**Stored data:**
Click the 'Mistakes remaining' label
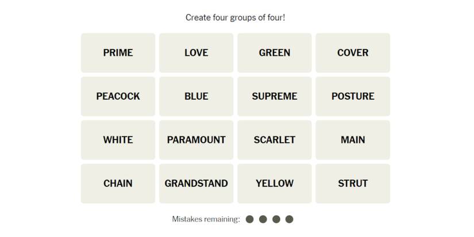 pos(206,219)
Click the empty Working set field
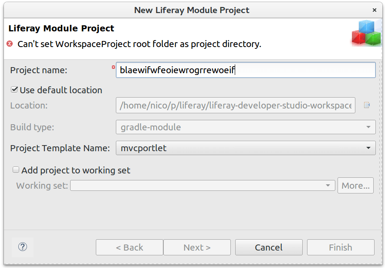This screenshot has height=268, width=385. coord(196,185)
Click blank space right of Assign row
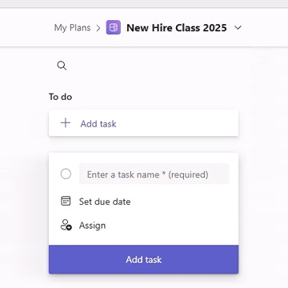The width and height of the screenshot is (288, 288). point(170,226)
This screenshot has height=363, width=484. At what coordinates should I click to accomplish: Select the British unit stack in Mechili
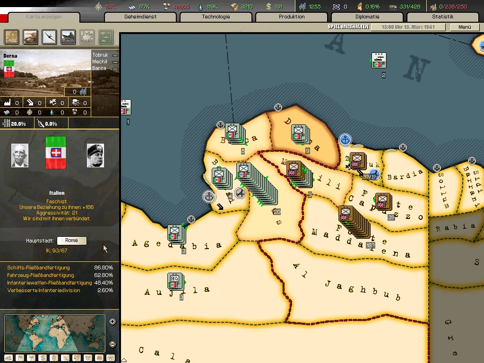point(294,169)
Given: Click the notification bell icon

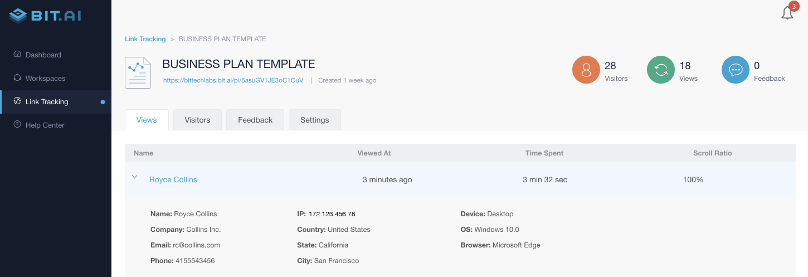Looking at the screenshot, I should [787, 13].
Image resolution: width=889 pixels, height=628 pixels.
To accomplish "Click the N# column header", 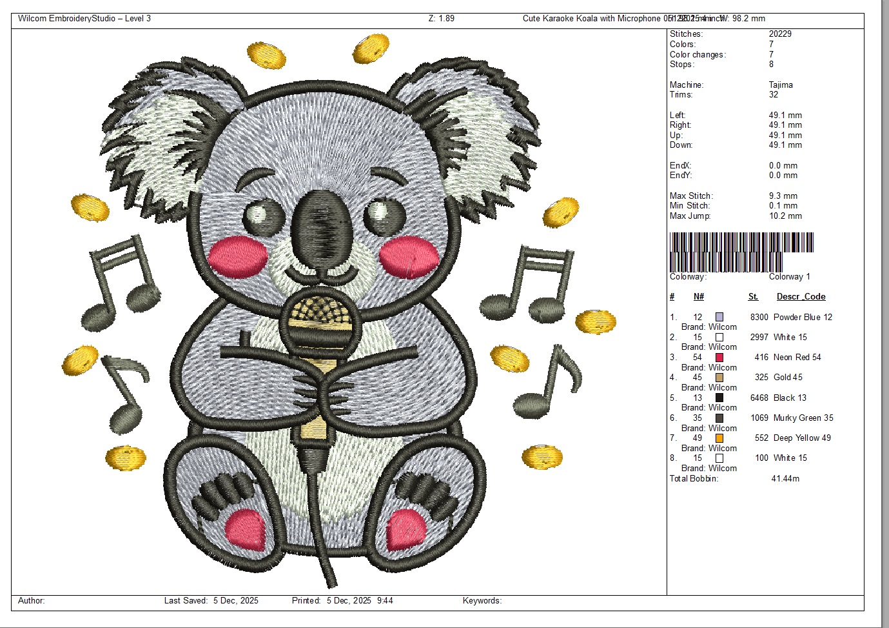I will click(699, 297).
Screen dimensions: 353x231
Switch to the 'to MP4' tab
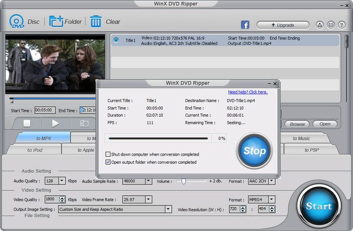point(43,138)
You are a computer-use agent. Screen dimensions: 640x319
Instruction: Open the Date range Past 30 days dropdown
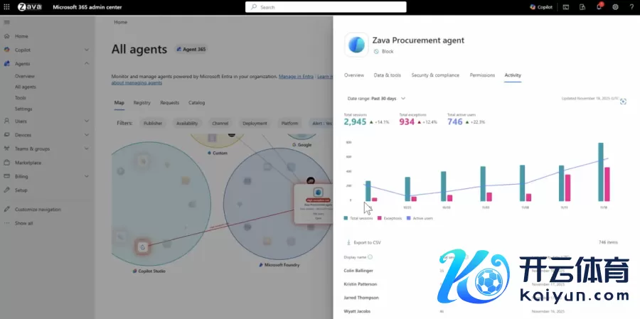376,99
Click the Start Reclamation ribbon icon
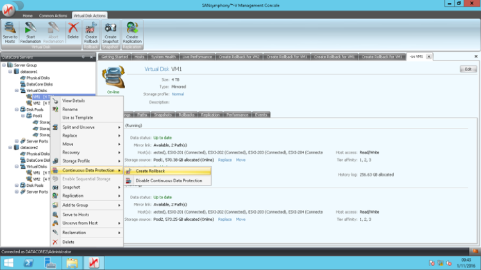The image size is (481, 270). [31, 33]
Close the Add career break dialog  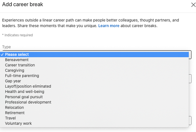(x=193, y=5)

**Aim of the task:**
With "dimensions" as the string to match, show every line of the entries above that has it.

**Written reply:**
Screen dimensions: 353x231
You are a computer-use agent. Screen dimensions: 640x319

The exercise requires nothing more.